Moving the Channel Forward
September 9, 2013 No CommentsFeatured article by Kelly Ricker, SVP, Events and Education, CompTIA
The IT channel has seen unprecedented disruption over the past few years. Surging enterprise demand for cloud solutions, mobility and business intelligence has left channel firms with a blunt choice: evolve with your clients’ desires or risk obsolescence.
While individual IT professionals have taken a proactive stance to hone their skillsets through certification and ongoing education, there have historically been fewer learning opportunities to support entire channel firms as they navigate through new product and service offerings and evolving pricing and business models.
Take cloud services, for example. In CompTIA’s latest research on the cloud market, solution providers ranked developing expertise across both the technical and sales arms within their organizations as the top challenge to launching cloud offerings. Just under half of respondents cited determining the best business model around cloud as another obstacle.
With these roadblocks in mind, CompTIA recently debuted an expanded curriculum of education and training options, tailored specifically for the channel. These “Sales Playbooks” are comprehensive modules that include workshops, templates and training materials to help channel firms of any size through the process of adding new services to their portfolio and identifying the best revenue-generating opportunities.
These and similar education initiatives are poised to become an integral part of channel growth moving forward. Beyond getting a better foothold on how to introduce cloud and other IT megatrends into their businesses, channel firms will likely need support as they expand their cloud, mobility, unified communications or analytics practices.
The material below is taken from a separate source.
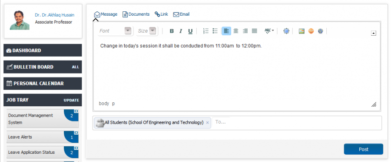Apply italic formatting in editor
This screenshot has width=391, height=162.
point(181,31)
Taking a closer look at the cloud, CompTIA research outlines four distinct business models that channel firms deploy:
– Build – Where firms procure vendor hardware and software to help clients build public, private or hybrid clouds, in addition to product consultation.
– Provide/Provision – Under this model, firms resell and provision Infrastructure as a Service offerings for cloud computing and storage (e.g., from Amazon Web Services.)
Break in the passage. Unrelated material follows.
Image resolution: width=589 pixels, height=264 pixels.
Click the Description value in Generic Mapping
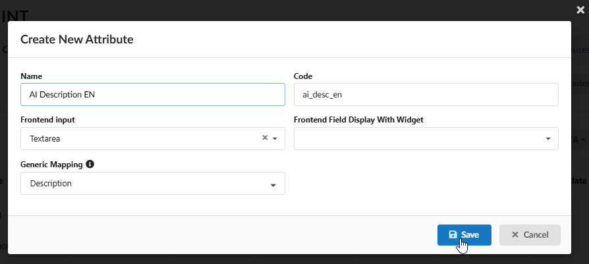[51, 184]
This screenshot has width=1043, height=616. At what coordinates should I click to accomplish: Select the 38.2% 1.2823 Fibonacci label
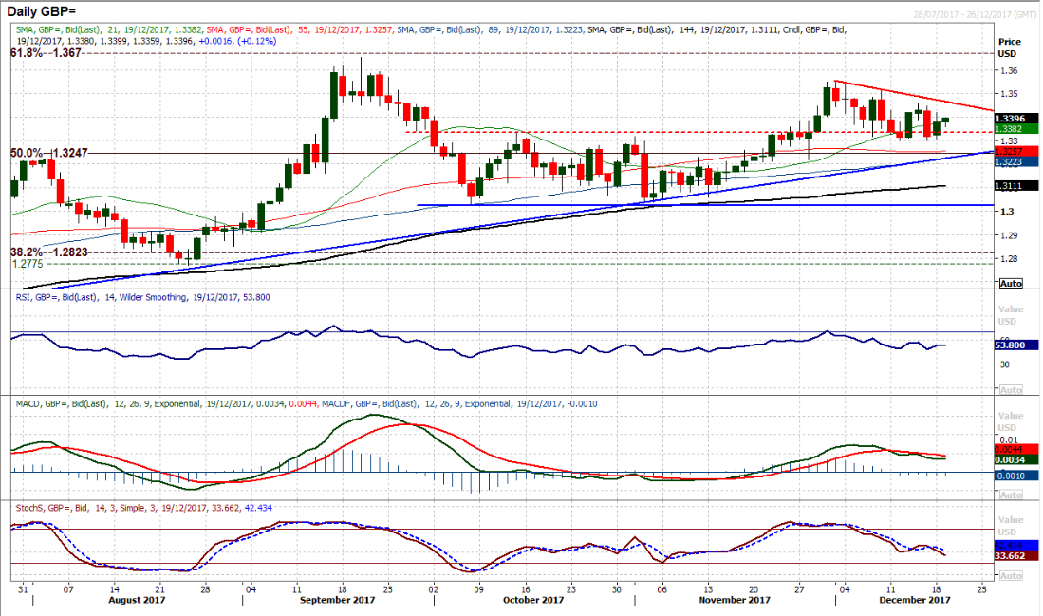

– Enable/Integrate – In which firms help clients integrate cloud solutions with existing IT systems, or build custom solutions for particular industries and functions.
– Manage/Support – Where firms offer long-term, ongoing support of clients’ cloud solutions (e.g., troubleshooting, scaling, etc.)
Close to half of all channel firms have cloud “build” models as part of their core offerings today, with another third planning to add these services over the next year. Half of channel firms also report working in the provide/provision space, with a third believing that this model shows the highest growth potential of all over the next two years.
Even with this slew of options and available combinations, only 26 percent of channel firms sell services across all four of these models. Regardless, 82 percent of firms expect cloud revenue to trend upward over the next 12 months – indicating that there is still plenty of work and preparation to be done.
The goal of CompTIA’s new channel education programs is to ensure that organizations large and small meet these projections, by providing them with a roadmap and resources to success, even for establishing more granular services.
The first two CompTIA Sales Playbooks, released in late July, focus specifically around cloud computing – one on cloud-based storage solutions, the other on cloud-based backup and recovery. In essence, channel firm managers should be able to easily reference these Playbook materials as they simultaneously perform market research around a new service, develop marketing collateral and train their sales teams.
As the IT industry undergoes continuous growth spurts, channel firms will not be spared from the challenges – or opportunities – that come with expansion. But just as IT professionals seek out education to advance their own careers, IT channel firms deserve to have the same learning options available to guarantee business success for years to come.
Kelly Ricker is responsible for setting CompTIA’s IT channel education and event strategies and overseeing the department responsible for producing CompTIA’s channel education products and live events.